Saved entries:
______
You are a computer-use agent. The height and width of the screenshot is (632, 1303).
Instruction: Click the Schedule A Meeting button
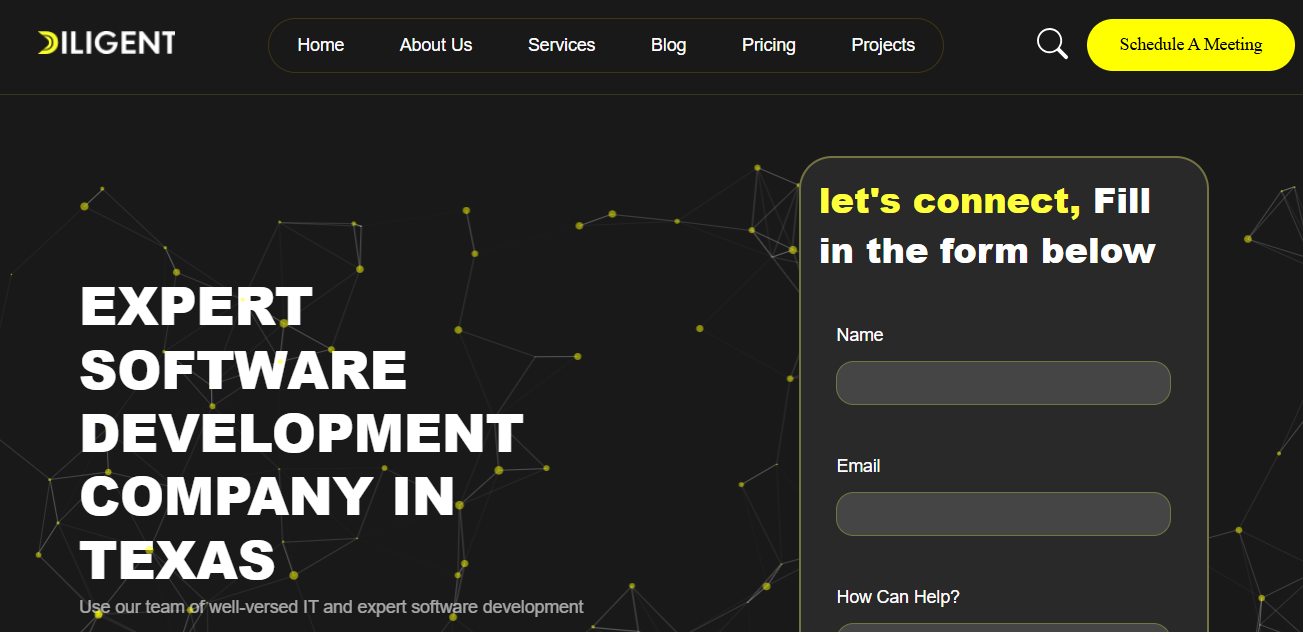click(x=1190, y=44)
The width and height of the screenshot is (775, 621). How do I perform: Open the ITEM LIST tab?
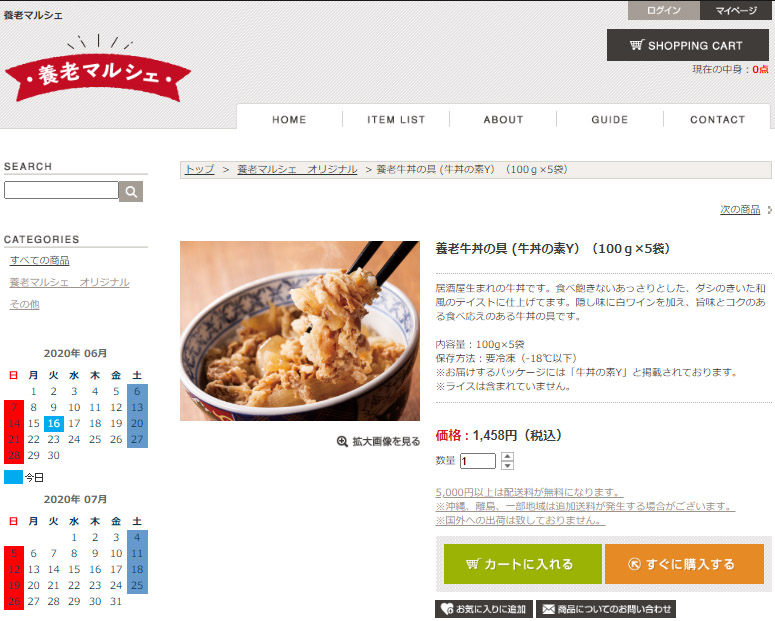click(x=396, y=120)
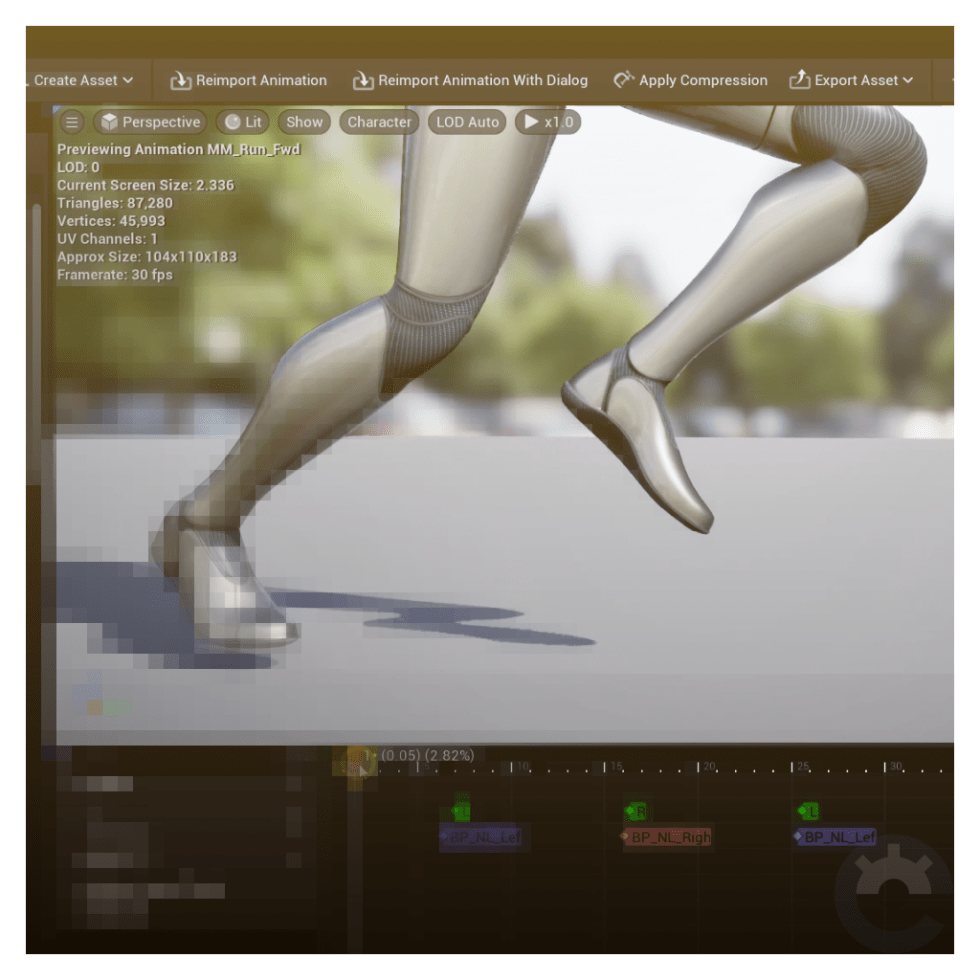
______
→ Exercise instructions:
Every line of the data above should be returned exactly, with the pictures removed.

→ Answer:
You are a computer-use agent. The height and width of the screenshot is (632, 1303).
Instruction: Click the Schedule A Meeting button
click(x=1190, y=44)
The width and height of the screenshot is (775, 621). How do I perform: Open the ITEM LIST tab?
click(x=396, y=120)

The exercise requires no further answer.